Dans la tanière de Strahan régnait un éternel été. Dehors, c'était l'hiver.

Ils posèrent Corin à l'abri du tronc d'un des arbres les moins maladifs. Aussitôt, il essaya de ramper vers le défilé.

— Je... dois... retourner...

— Corin ! Ne bouge pas !

— Regarde ses yeux, dit Brennan. Le poison du Seker n'est pas totalement éliminé.

— J'ai froid, dit Corin. ( Puis, un instant plus tard. ) Il fait si chaud... Je brûle !

— Plus nous nous éloignerons du Portail, plus il sera en sécurité.

— Le Seker... Le Seker..., gémit Corin, frissonnant entre leurs bras.

— Rejette-le, dit Hart. Tu as le Sang Ancien, Corin, comme Brennan et moi. Lutte contre lui. Fais appel à ta force...

Ils continuèrent, traînant leur frère.

Soudain, le lien-lir revint à la vie. Tous trois poussèrent un cri.

— Posons-le, haleta Brennan.

Dès que Corin fut allongé, Kiri blottit son museau contre sa gorge. Brennan ouvrit les bras à Sleeta. En même temps, il vit les yeux de Corin s'éclaircir.

Hart se leva et tendit les bras vers le ciel.

Lir... O, lir...

Vois-tu ce que m'a fait Strahan ? L'Ihlini m'a mutilé. Je suis un homme fini.

Shansu, lir, dit Rael. Cela fait si longtemps...

Délicatement, le grand rapace se posa un moment sur le bras mutilé, effleurant du bec l'épaule de Hart. Puis il s'éleva de nouveau dans les airs.

Tout va bien, dit Sleeta à Brennan. Celui-ci avait mille questions à poser, mais ce n'était pas le moment. Il s'immergea dans leur lien.

Corin s'agita.

— Le Portail... Le Seker...

Pense à moi au lieu de penser à lui dit Kiri. Tu peux le vaincre. Essaie encore...

Je brûle... Dieux, Kiri, j'ai le corps en feu !

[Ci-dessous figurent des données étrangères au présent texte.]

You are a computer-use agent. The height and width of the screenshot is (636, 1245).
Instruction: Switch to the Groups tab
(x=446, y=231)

Il essaya de se lever. Avant d'avoir pu atteindre son lir, il vomit.

Hart et Brennan le regardèrent.

— Nous sommes trop près. Il nous faut un endroit sûr, où Strahan ne pourra pas nous trouver. Puis nous pourrons le guérir avec la magie de la terre.

Rael, dit aussitôt Hart, cherche-nous un refuge.

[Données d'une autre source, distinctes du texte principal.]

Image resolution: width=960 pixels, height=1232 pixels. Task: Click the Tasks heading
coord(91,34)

Le faucon s'envola, allant au-delà du col Molon.

— Shansu, dit Brennan à Corin, je te promets que ni Strahan, ni son dieu nauséabond ne vaincront.

— J'avais cru qu'en vomissant le sang du dieu, il n'aurait pas prise sur moi... Strahan voulait faire de vous ses esclaves... J'ai pensé qu'en le trompant, je trouverai peut-être un moyen de nous faire fuir...

— Chut, dit Brennan doucement. Tu pourras nous raconter tout cela plus tard.

Corin leva les yeux vers Brennan.

— Rujho... Tu dois savoir... Je suis vraiment amoureux d'Aileen. Je la désire... Strahan a souligné ma faiblesse...

— Et ta force. Il y a des multitudes de choses que nous voulons, parfois contre notre volonté. L'important, c'est comment nous réagissons.

— J'ai toujours voulu le trône du Lion, continua Corin. Aussi loin que je me souvienne...

— Qu'importe, Corin. Je ne pourrai jamais te haïr après ce que tu viens de faire pour nous.

Corin esquissa un pâle sourire.

— Si j'étais toi, je le pourrais. Mais je pense... qu'il n'y a plus de place pour moi...

Hart lui prit la main.

— Je t'interdis d'abandonner maintenant !

— Je suis si fatigué..., murmura Corin.

Lir, dit soudain Sleeta, regarde : un homme approche...

Brennan leva les yeux. Sa bouche s'ouvrit sous l'effet de la surprise.

— Jehan ?

Hart se tourna et vit à son tour.

— Non, Brennan. Pas notre jehan. Le fils bâtard de Karyon ; le sourd-muet.

— Carollan, murmura Brennan. J'avais oublié qu'il vivait à Solinde.

Comme Niall, Carollan était un homme de grande taille, fortement charpenté. L'âge avait semé du gris dans sa chevelure ; au contraire de Niall, il avait toujours ses deux yeux.

Il s'agenouilla près de Corin et entreprit de l'examiner, avec des gestes d'une douceur étonnante pour un homme aussi massif.

— Jehan, murmura Corin, Strahan t'a-t-il rendu ton œil ?

Carollan prit le blessé dans ses bras, le serra contre sa large poitrine et repartit dans la direction d'où il venait.

Hart et Brennan n'hésitèrent pas un instant. Ils lui emboîtèrent le pas, suivis par leurs lirs.